In Tibet, monks are roughed up by the police for the eager cameramen. In Iraq, dead bodies litter the streets, and the cameras stay away. In Tibet, there’s martial law, and hundreds have been killed or are in jail, as the reporters tell us. In Iraq, city streets are made impassable with concrete barriers, soldiers toss peoples’ houses in the middle of the night while holding their kids at gunpoint, a fourth of the population is homeless, tens of thousands are imprisoned, the dead are too numerous to count, and the reporters tell us next to nothing. Can we believe that the commercial media are really concerned about human rights in Tibet when they so assiduously avoid the subject in their coverage of Iraq?

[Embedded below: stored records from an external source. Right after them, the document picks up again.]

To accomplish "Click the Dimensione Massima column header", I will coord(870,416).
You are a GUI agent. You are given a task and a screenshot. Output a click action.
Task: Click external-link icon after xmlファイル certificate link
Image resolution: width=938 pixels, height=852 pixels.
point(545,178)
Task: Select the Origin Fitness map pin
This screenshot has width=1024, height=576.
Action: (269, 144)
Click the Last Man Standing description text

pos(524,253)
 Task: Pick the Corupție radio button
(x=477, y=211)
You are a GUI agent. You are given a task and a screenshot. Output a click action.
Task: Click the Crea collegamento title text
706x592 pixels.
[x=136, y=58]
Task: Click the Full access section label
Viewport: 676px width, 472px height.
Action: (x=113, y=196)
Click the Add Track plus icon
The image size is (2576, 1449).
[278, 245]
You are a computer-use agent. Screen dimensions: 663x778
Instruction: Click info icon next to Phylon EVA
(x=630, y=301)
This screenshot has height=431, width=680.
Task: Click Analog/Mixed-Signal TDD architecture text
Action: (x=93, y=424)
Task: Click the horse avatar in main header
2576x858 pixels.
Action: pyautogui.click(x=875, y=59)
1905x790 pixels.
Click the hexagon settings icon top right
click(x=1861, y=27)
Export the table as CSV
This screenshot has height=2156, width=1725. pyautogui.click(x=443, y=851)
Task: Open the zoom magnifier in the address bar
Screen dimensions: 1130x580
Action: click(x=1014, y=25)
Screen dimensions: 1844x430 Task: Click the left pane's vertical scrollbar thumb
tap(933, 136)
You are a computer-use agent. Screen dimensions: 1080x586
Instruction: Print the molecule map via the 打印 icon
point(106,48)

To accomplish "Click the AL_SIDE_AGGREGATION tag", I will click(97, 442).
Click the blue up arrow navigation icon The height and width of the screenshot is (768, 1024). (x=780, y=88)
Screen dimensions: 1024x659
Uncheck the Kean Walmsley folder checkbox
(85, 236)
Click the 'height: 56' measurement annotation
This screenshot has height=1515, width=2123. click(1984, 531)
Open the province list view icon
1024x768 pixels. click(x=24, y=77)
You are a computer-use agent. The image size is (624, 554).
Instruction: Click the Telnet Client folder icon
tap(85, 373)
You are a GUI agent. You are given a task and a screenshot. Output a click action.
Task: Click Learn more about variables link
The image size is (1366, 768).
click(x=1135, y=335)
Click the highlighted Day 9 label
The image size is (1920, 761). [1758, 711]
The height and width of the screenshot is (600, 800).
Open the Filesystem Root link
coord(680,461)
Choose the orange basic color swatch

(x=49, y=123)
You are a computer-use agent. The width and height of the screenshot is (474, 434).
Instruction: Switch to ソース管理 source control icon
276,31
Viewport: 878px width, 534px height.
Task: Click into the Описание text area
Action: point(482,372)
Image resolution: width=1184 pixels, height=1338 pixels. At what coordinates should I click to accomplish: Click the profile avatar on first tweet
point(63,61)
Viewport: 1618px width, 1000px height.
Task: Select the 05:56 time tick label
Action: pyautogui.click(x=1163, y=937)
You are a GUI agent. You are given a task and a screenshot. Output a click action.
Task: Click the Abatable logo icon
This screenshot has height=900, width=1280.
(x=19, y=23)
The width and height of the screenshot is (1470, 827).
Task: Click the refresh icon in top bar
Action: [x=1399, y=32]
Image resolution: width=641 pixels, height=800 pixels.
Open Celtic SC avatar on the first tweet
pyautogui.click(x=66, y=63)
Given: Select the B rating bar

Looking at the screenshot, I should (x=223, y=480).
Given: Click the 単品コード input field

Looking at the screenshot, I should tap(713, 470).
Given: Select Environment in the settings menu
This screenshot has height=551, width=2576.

Media critics estimate that Iraq today receives a fraction of the news coverage that it got a year ago. Thousands of American soldiers have died, and tens of thousands have permanent injuries, but the people don’t know that, because the soldiers’ stories are suppressed. Every Iraqi child knows what’s going on there–the schools are closed and it’s too dangerous for them to go out–but US news-consumers are denied access to real-life conditions by their “free press.”
When we bring this occupation home, as we must, I hope we will hold accountable the private war profiteers in the media who helped spark the violence, who made money on it while it was popular, and who turned the cameras away when the audience got offended. The purge of irresponsible commentators and other venal celebrities mustn’t stop with Don Imus.